In this section, we discuss three data structures for maintaining the ITL.
The most natural implementation is to simply store a list of all the invalid but unexpired tokens. This requires I*size(Token) bytes of storage where I is the number of tokens. If you instead store a list of sequence numbers, then the required storage becomes 4I. It's probably a good idea to keep this list sorted so that binary search can be used for looking up potential tokens. Note that if you have a very high invalidity rate it is more efficient to maintain a valid token list.
In environments where a large fraction (> 1/32) of tokens will eventually be invalidated, a superior data structure is a bitmask vector. What needs to be recorded here is: The sequence number of the earliest valid token (the low-water mark) A bit vector with one bit for every token from the low water mark to the latest unexpired invalid token (the high-water mark). For instance, if you have issued tokens 0-18 and tokens 1, 3, 5, 7, 11 12, and 15 have been invalidated, but tokens 0-7 have also expired, you would need to store a low-water of 8 (the earliest valid token), plus to store an 8-bit bitmask vector as shown in Figure 3. Note that because the high-water mark is 15, there is no need to store bits corresponding to sequence numbers 16-18.
Figure 3: Bitmask vector invalidation list
The bitmask may also be stored compressed (e.g., run length encoded), though of course this provides slower access.

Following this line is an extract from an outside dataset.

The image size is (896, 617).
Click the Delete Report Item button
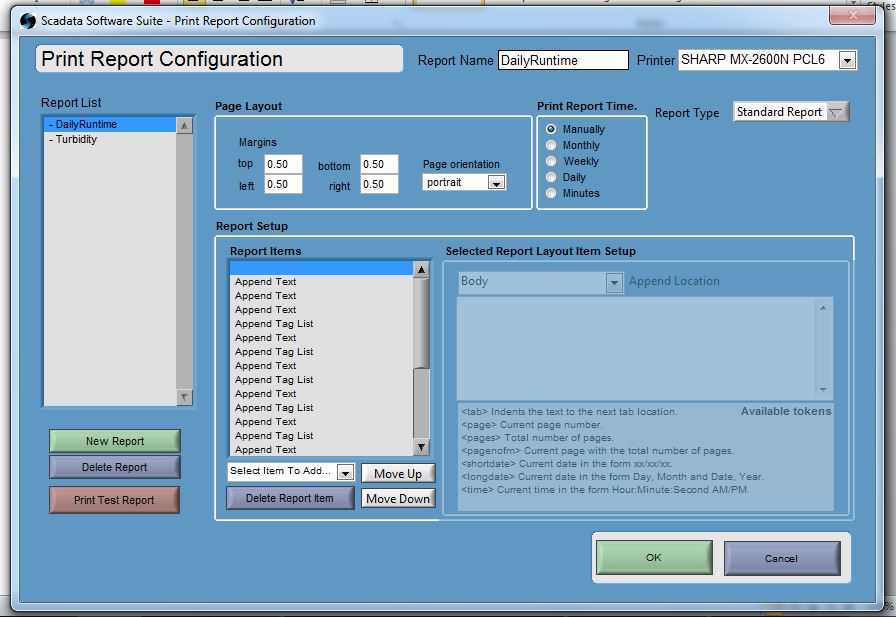(290, 497)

With lower invalidation rates, Bloom filters can be used to store the ITL. Bloom filters have the significant advantage that they are much smaller (about 10x smaller for bitmasks for 1% revocation rates). They have the drawback that they have false positives (tokens which appear to be invalidated but are not in fact invalid). In settings where the state being stored is soft (e.g., ), this isn't a problem but when it is hard state, then it can be. The Bloom filter can be tuned for arbitrary false positive rates, but improved specificity requires larger Bloom filter sizes. Another issue with simple Bloom filters is that they do not allow you to delete entries from the ITL when the token expires. The result is that the filter fills up with expired tokens and produces a monotonically increasing false positive rate. One approach here is to use counting Bloom filters . However, these can still overflow and produce false positives. A superior solution is simply to use multiple Bloom filters corresponding to different expiry periods and then delete a Bloom filter once the current time sweeps past the expiry period represented by the filter.
In this section, we address a number of easy mistakes to make in designing mechanisms of this type.

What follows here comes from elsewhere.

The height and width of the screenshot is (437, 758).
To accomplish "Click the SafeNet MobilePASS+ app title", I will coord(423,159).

One common error is to simply encrypt the token without using any authentication or message integrity. The result is that tokens are susceptible to a variety of forgery attacks. This is a particular problem if a stream cipher such as counter mode is used, because an attacker can make targeted changes to any bit in the token, but attacks are possible with CBC mode as well. Consider a token format like the one presented in Figure 1 but without an integrity check. The attacker contacts the server and gets a state token T, containing his identity. The first block (128 bits) of ciphertext contain ET, SEQ, and the first 64 bits of S, which contain the username, which we call I. The attacker wants to pose as username I'. The attacker then generates a new IV' with the low order 64-bits set to IV XOR I XOR I' and builds a new token T' = IV' || EA. Because of the properties of CBC, when T' is decrypted its first block will decrypt to EQ || SEQ || I', thus allowing a user to pose as any other user. Such attacks are much more serious with CTR mode, where the whole plaintext may be tampered with. This is simply a special case of the general cryptographic rule that encryption cannot be counted on to provide integrity.
Encryption of tokens is not strictly necessary in order to provide integrity for the tokens. However, in most settings it is desirable to provide confidentiality. In the case of TLS tickets, that is because secret keying material is carried in the token. In the case of GRUUs one of the purposes of the construction is to provide privacy. Therefore, despite the possibility that confidentiality is not required, in general we recommend encrypting the data unless there is a clear requirement for it not to be.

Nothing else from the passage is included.